Handsome is gone this week on a work trip, so I am all by my lonesome.  Incidentally, Handsome is on a totally awesome trip: He rode his motorcycle from Texas to California for a conference and drive through rain, wind, and snow (seriously) to get there.  He feels completely badass.  Sorry if that word offends, but I think it entirely appropriate, and it’s the one he used.  He has my camera because I wanted him to document all the sites and critters he saw on his way.

That’s just as well, because while he’s been away I’ve been practicing in the kitchen and the results have been… shall we say… not anything I want preserved for posterity.

I got excited about making pizza margherita again this weekend.  I had a craving for it, and I was all alone, so I indulged.  I mixed the yeast in with the water and flour.  I mixed everything else.  I kneaded.  I had a beautiful ball of dough.  I let my dough rise in a bowl on the stove while the oven preheated.

Since the oven was preheating to 500 degrees, the bottom of the dough ball got all crusty.  When I tried to stretch the dough out, it kept tearing.  Sigh.  Kitchen: 1, Lacey: 0.

I also bought these awesome little bocconcini to put on the pizza, which I sliced first.  Bocconcini come in a container with some sort of liquid, and I neglected to dab them dry, so one portion of my pizza kind of liquefied.  The crust was dry, but the cheese and the sauce came together in a strange way and the result, while totally edible, was severely unattractive.  Score another one for Kitchen, who was apparently working against me.

I also had no basil, and decided not to buy any as I had a metric ton of fresh parsley.  I know that basil and parsley are very different, but I also know that one can make a parsley pesto, so I was curious about the results.  I did not use any dry basil, and I really missed the basil.  I was so sad without my basil.  The parsley had a vague celery taste to it, which was off in my pizza.

And I overloaded the parmesan cheese.  I never, ever thought I would say this, but once the pizza was out of the oven, I used too much parmesan cheese.  All in all, a completely edible pizza, but by far less stellar than my first effort.

To make myself feel better, I made chocolate chip cookies.  Nothing special; I just used the recipe on the back of the Nestle Toll House chocolate chips bag.  I had some leftover mini chocolate chips, so I used a mix of mini and regular chips.

I usually made these cookies on a whim, so I seldom soften the butter.  I just slice it, put it in a bowl in the preheating oven, and let it melt about two-thirds of the way.  Then I mix it in.  The results are always, always perfect.  This time, I thought, I will do these cookies the way Toll House intended.  I will soften the butter.
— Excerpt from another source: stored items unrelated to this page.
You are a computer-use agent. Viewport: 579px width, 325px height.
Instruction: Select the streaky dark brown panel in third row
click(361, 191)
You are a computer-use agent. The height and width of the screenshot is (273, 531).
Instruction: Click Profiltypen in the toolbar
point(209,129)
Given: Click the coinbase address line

I should not have softened the butter.

I don’t think it was the butter’s fault.  It was probably my fault: my oven may have been too hot, I may have overmixed the batter, I may have been off my game because of the pizza fail, but I think it all started when I changed my technique and let the butter come to room temperature all on its own.
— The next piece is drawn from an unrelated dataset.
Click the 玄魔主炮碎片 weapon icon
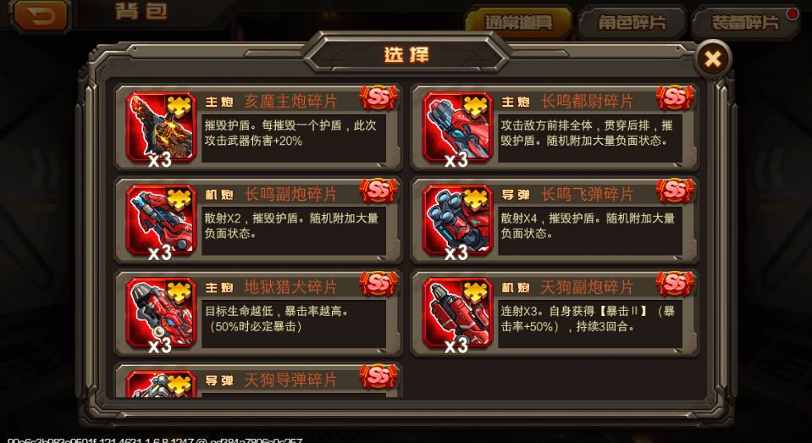812x443 pixels. 161,127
I made the cookies in three batches, and I burned the first and last batches.  The middle batch was not burned but those cookies looked… weird.  Not like my cookies.  Sort of oddly puffy, and they didn’t crinkle down the way I like. Le sigh.

A year or two ago, these kitchen setbacks would have sent me into tears.  I made Handsome a dish called Arroz con Pollo that I’d never even tried right after we moved in together.  I was so overwhelmed by the flavor of cumin, which I have since learned that I don’t like in large amounts or as a primary seasoning, that I could not eat the dish.  I found it inedible.  I was crushed, and spent an hour in the bathroom crying.  Handsome, being the man he is, swore he loved it, finished off three servings, and took leftovers to work the next day.  It was about a year before I could use cumin in anything again.

I am not that woman now.  I ate my ugly, tough-crusted pizza and reminded myself t0:

  • Let the dough rise on the counter
  • Use fresh basil, as nothing else will do
  • Use the big mozzarella balls, even though they cost more, or at least towel dry the bocconcini
  • Be gentle when stretching the dough

I’m also making my way through my strange, burned, crunchy chocolate chip cookies by dipping them in milk.  I will lower my oven a little next time, and melt most of my butter.

I’m glad I’m becoming the kind of cook who can make mistakes.  My mom told me once that she thought I needed to learn to fail.  She thinks that failing once in a while teaches you to get back on the horse, or something like that. Mom: Arroz con Pollo, pizza, and cookies.  Check.  I ate dinner with a friend tonight, but I have a baby shower to go to this weekend and I think I am going to try and make my own thin mints to take with me.  Handsome loves thin mints, so I will save him some, too.  I had a bad weekend in the kitchen, but not every day in the kitchen is going to be a good one.  But just so no one thinks that any magic happens here, I want to share my failures once in a while, too.

Coming soon: Polenta or Risotto alla Nana, as soon as Handsome is back with my camera and I decide which one sounds the most delicious.